Francis presents his short rib caramelle with cauliflower and pepper puree. “I was trying to create some summer and some vibrancy,” he tells Graham.
“That doesn’t go together,” says Graham, disgusted by the idea of summer and vibrancy commingling. Graham has a bite and really does not like it one bit. It’s rare to see him this harsh with his analysis. “It’s just not good,” he says, which is equivalent to Gordon spitting in your food. “It has to taste good. It just doesn’t.” Oh wow. Holy shit. Jaimee, your thoughts?
Cutter and his short rib caramelle with vodka white sauce are next. The pieces look gigantic but Gordon doesn’t seem to have a problem with them, so once again, what do I know? He likes it and even compliments Cutter's decision to make a cream sauce.

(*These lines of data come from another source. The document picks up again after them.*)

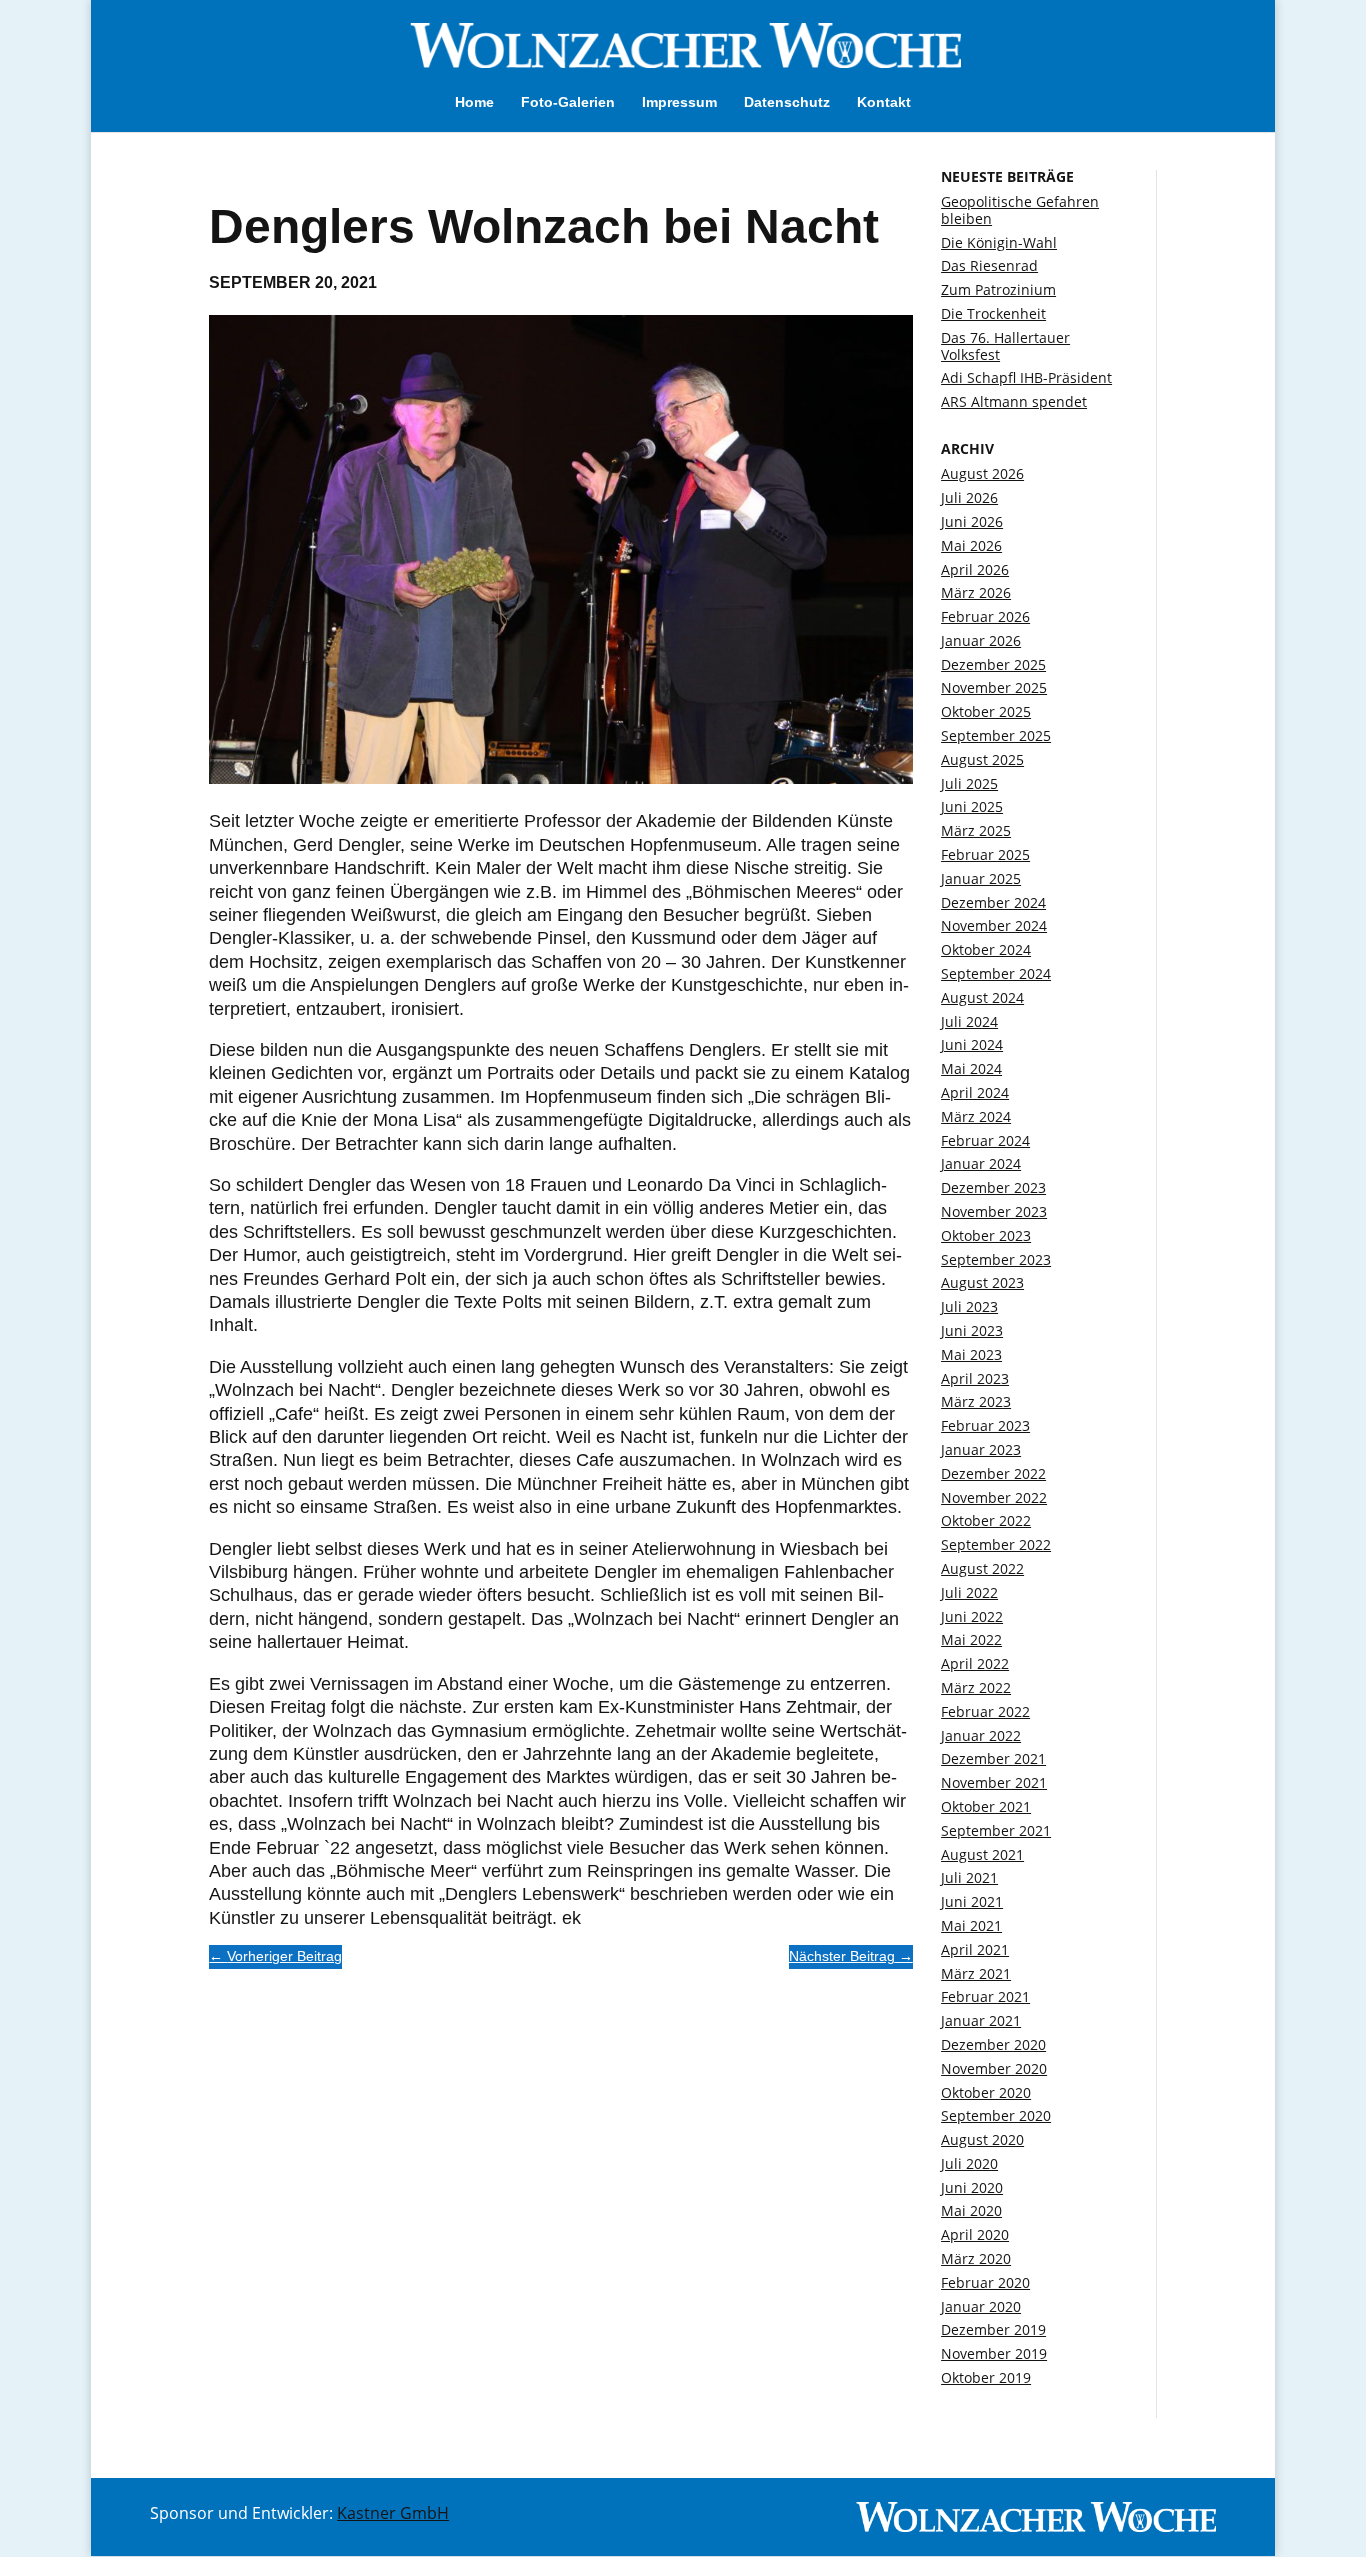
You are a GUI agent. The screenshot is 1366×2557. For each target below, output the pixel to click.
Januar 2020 (981, 2306)
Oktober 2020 (986, 2092)
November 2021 (994, 1782)
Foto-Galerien (568, 102)
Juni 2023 (972, 1330)
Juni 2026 (972, 521)
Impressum (679, 102)
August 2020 (982, 2139)
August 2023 (982, 1282)
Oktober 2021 (986, 1806)
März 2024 (976, 1116)
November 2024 (994, 925)
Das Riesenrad (989, 265)
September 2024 (996, 973)
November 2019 (994, 2353)
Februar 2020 (985, 2282)
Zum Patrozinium (998, 289)
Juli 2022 (969, 1592)
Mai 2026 (971, 545)
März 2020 (976, 2258)
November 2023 (994, 1211)
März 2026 (976, 592)
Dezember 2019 (993, 2329)
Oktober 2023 (986, 1235)
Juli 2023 (969, 1306)
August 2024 (982, 997)
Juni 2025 (972, 806)
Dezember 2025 (993, 664)
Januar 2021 (981, 2020)
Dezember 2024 (993, 902)
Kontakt (884, 102)
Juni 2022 (972, 1616)
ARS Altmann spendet (1014, 401)
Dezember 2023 (993, 1187)
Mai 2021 (971, 1925)
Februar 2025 (985, 854)
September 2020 (996, 2115)
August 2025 (982, 759)
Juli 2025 (969, 783)
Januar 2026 (981, 640)
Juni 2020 (972, 2187)
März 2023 (976, 1401)
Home (474, 102)
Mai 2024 (971, 1068)
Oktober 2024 (986, 949)
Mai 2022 (971, 1639)
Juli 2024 (969, 1021)
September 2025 (996, 735)
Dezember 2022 (993, 1473)
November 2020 (994, 2068)
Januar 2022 (981, 1735)
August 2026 (982, 473)
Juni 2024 (972, 1044)
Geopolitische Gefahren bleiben (1020, 210)
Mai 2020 (971, 2210)
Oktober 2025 (986, 711)
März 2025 (976, 830)
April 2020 (975, 2234)
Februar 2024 (985, 1140)
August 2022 (982, 1568)
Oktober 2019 (986, 2377)
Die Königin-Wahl (999, 242)
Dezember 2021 (993, 1758)
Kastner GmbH (393, 2513)
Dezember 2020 (993, 2044)
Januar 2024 (981, 1163)
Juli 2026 (969, 497)
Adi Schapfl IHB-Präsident (1026, 377)
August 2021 (982, 1854)
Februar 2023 (985, 1425)
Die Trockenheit (993, 313)
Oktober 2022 (986, 1520)
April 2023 (975, 1378)
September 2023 (996, 1259)
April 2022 (975, 1663)
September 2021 (996, 1830)
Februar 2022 (985, 1711)
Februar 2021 (985, 1996)
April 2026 (975, 569)
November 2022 (994, 1497)
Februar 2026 (985, 616)
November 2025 (994, 687)
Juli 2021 (969, 1877)
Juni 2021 (972, 1901)
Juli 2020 (969, 2163)
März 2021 (976, 1973)
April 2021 (975, 1949)
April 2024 (975, 1092)
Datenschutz (787, 102)
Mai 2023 (971, 1354)
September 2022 (996, 1544)
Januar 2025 (981, 878)
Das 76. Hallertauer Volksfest (1005, 346)
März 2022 (976, 1687)
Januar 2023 (981, 1449)
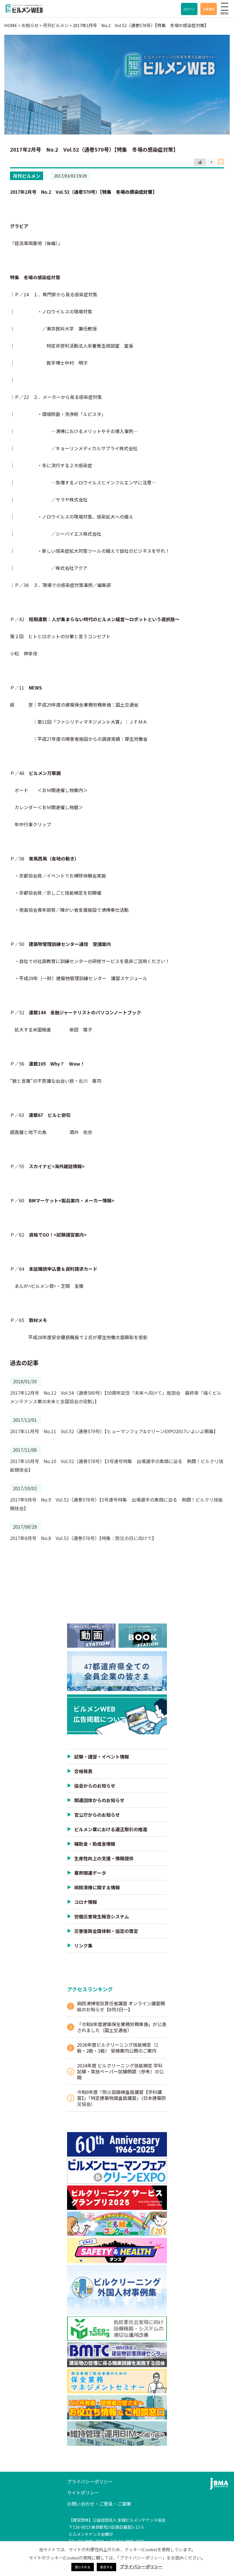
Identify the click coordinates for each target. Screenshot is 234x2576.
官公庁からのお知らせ (97, 1814)
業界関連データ (90, 1872)
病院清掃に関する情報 (97, 1887)
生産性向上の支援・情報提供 (104, 1858)
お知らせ (30, 25)
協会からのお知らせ (94, 1785)
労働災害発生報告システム (101, 1916)
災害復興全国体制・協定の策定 (106, 1931)
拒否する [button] (106, 2567)
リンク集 (83, 1945)
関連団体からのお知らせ (99, 1800)
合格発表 (83, 1771)
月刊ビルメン (26, 175)
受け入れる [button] (82, 2567)
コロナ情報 (85, 1901)
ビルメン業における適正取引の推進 (110, 1829)
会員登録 (208, 9)
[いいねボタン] (200, 162)
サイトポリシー (83, 2492)
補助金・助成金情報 (94, 1843)
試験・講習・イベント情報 (101, 1756)
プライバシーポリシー (90, 2481)
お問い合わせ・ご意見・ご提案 (99, 2503)
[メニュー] (224, 6)
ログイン (189, 9)
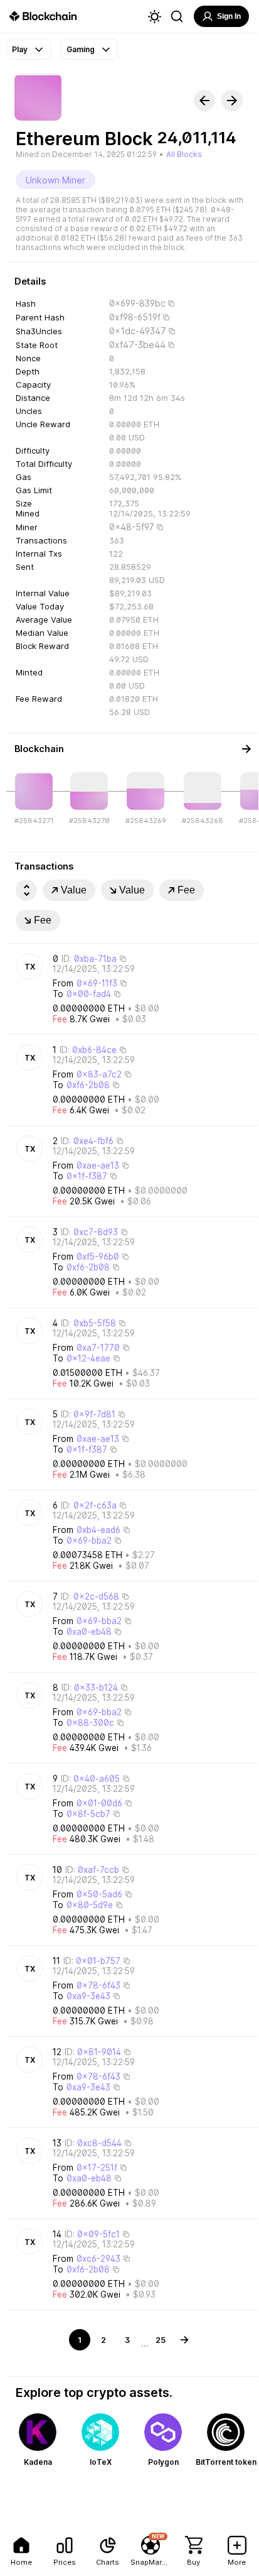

Courtney presents her traditional caramelle with tomato sauce. “A super sexy simple dish,” says Joe to Courtney—about her pasta. Just want to be clear that Joe was only making a reference to Courtney’s super sexy dish.
Last is Big William. He brings Gordon his squash & apple caramelle with crème anglaise. “Why a dessert?” Gordon wants to know.
“It just came to me,” replies Willie, possibly influenced by every previous Elimination Challenge being desserts. Gordon dreads tasting it due mostly to its similar appearance to “regurgitated dog vomit.” He tries it anyhow and immediately spits it out. It was too sweet. Way sweeter than Gordon normally likes his regurgitated dog vomit.
Jaimee and Courtney have the two winning dishes, with Jaimee getting the win win.
The three worst dishes are obviously Daniel, Francis, and Bill. It could really be any of them going home here—except for Daniel who had the disadvantage advantage.
Gordon has Daniel and Willie step forward. Gordon begins, “Tonight you both performed badly. In fact, you were galaxies away from where we were hoping this was going,” Joe sucks on his upper lip as Gordon continues, “and tonight, Daniel and Willie—,” Graham presses the stem of his glasses to pursed lips. “—you—are both—so lucky that you dodged that bullet.”
It’s Scottish Francis from New York. He keeps it together as he takes another round of the judges' critique in stride and calmly shakes their hands before placing his apron on his station to the applause of the other Home Cooks.
All season long, Francis had a flamboyant flair to his cooking and his fashion. Ultimately, it was his eagerness to experiment that got him sent home. Though, he was always going to have to go home at some point. He’s a highlander, so he understands that there can be only one—winner of MasterChef to have a foreign accent every so often, and Luca won last year.
Outside the studio, Gordon meets up with Francis one last time to tell him he did a good job and then swiftly cuts off his head with one swipe of a samurai sword. Somewhere in New York, lightning strikes Luca.
Goodbye, Francis. You were a lot of fun. I’ll miss your chemicals. I’ll miss your powders. I’ll miss your crazy knockout gas. I’ll miss your tears. I’ll miss your animal prints. I’ll miss your chessboards. I’ll miss your TWEETS. I guess what I’m trying to say is that I’ll miss you. I’ll miss you, Francis.
Are you crying? I’m trying to make you cry. We were promised a bigger, uglier cry.